Information Transmission
In the world dominated by internet there is common scenario where people need to communicate with each other. During this communication process, information is being transmitted from one person to another or one machine to another or between machine and person.
Requirements while transmitting Information
Then came 2 different needs:
Scenario 1:
When one person A sends information to another person B, he wanted his information to be indecipherable to all others except B.
Scenario 2:
When one person A sends information to another person B, he wanted his information to be tamper-proof (Designed to prevent tampering or provide evidence of tampering). He is not worried if the information can be read or not. But only thing he is bothered about is that, it should not be manipulated by anyone in the middle.

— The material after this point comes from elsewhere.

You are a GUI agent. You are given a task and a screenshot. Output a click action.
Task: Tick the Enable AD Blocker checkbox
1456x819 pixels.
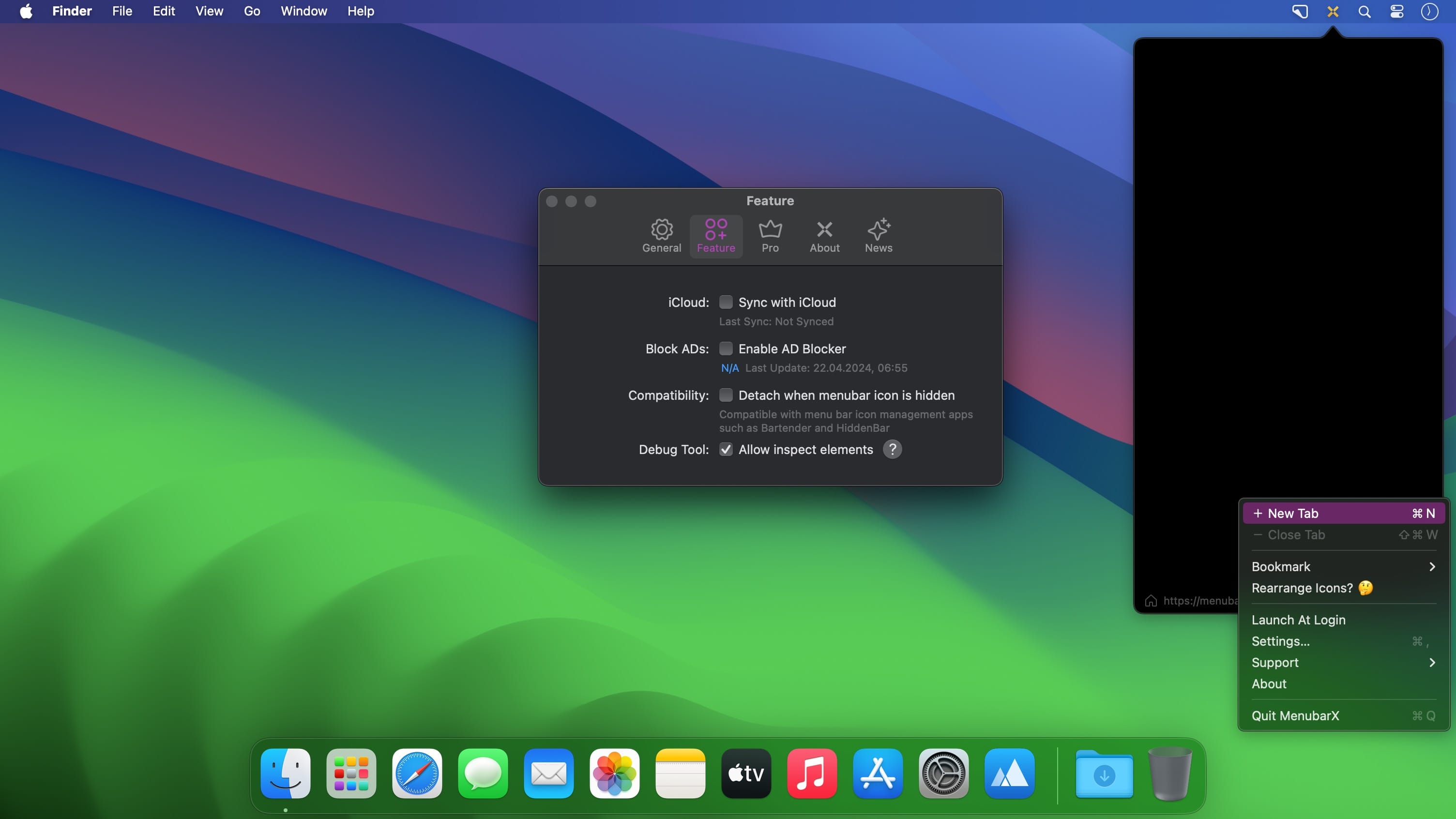click(x=726, y=349)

Solutions to Solve the needs:
Solution 1:
Let both the parties A and B share a common key to the lock and lock the information using that lock. Ya, this works well. A will write the information and then lock it with the key k and send it in internet and though evesdroppers will be in the middle, they cannot open the information as they don't have the key k. There is not even the case of reading so no possibility of tampering (except replacing the entire info). So this works as intended.
But this too has a problem. So far we sent the information securely but how to send the key securely first ? If the key is caught by a middleman he can unlock message. One way is to meet the person B in person and hand it over. But this will not work as most people will be separated geographically.
So this solution has a problem. The problem lies in key sharing.
This kind of common key sharing approach is called symmetric encryption.
Solution 2:
In solution 1 the problem was the common key sharing part. So lets find an approach to solve this.
what if instead of sharing a common key, you shared mapped keys. Let the key pair be (K1,K2). I have one copy of K1 and multiple copies of K2. This is called asymmetric encryption. Let us see how it solves each scenario ..
How it solves Scenario 1:
K1 is with only the person who is intended to read the message and K2 is distributed among people who want to send messages to A. Now when B wants to send message to A, he writes it and locks with K2 and passes it on. This lock is a unique lock (like a padding lock, which can be pressed and locked by anyone, but can be opened by only the one who has the key). It can be locked by K2 but opened only by K1. So eventhough K2 is possessed even by evesdropper he cannot use it to open the lock as it can only be opened by K1. K1 is only with the person who wants to read the message.
K1 which is kept secret is called private key
K2 which is distributed openly is called public key.
So this solves scenario 1.
How it solves Scenario 2:
K1 is with only the person who is intended to send the message and K2 is distributed among people who want to read messages from A. Now A wants to send a message to B and he does not want anyone to tamper it. So what he does is he writes the message and then encrypts it with the key K1 and then sends the encrypted form too.this encrypted form is called the signature. This process is called signing.
Now B receives it as
message.encrypted-signature
the reader B will receive it and then read the message and then unencrypt the encrypted-signature and checks if both are the same. If not the same it means that someone has changed it.
Though the cracker changes the message, as he is not in possession of key K1, he will not be able to sign it.
What if the cracker changes the signature even ? Even if he signs it using some other key K3, the person B when decrypting the message with key K2, he will not get the new message sent by the cracker as the K2 is not paired with K3. The equality check between message and the unencrypted form of message from signature will fail, and hence detecting tampering.
So solution 2 solves scenario 2 also perfectly well.
Is there a way to break solution 2 ?
Let us see the simplified form of the original math behind it to answer the question .
$$ EncryptedMessage = (OriginalMessage)^e mod N $$
$$ OriginalMessage = (EncryptedMessage)^d $$
public key is (e,N).
private key is d.
There are two ways to break solution 2.
1) direct way (to decrypt the message by knowing the mechanism to decrypt)
as the equation has only one unknown (as (e,N) is known as public key, and EncryptedMessage is known , then the other unknown which is the OriginalMessage can be known.) but the problem is that there is no time and space efficient way to solve this equation .
2) indirect way (to get the key to open the message)
with the help of the private key d.
$$ OriginalMessage = (EncryptedMessage)^d $$
so if we figure out d then we can get the OriginalMessage but d is calculated using the factors of N which is p, q
d = function(p,q)
but the problem here is that the factoring of N is damn difficult and no time and space efficient way has been found out yet.
Applications:
Scenario 1 with solution 2 is seen in Secure Shell
Scenario 2 with solution 2 is seen in Token based authentication - jwt to have tampering detection of token.
Thanks
Special Thanks to Johannes Passing for helping me with the doubts that came to my mind while trying to understand this concept.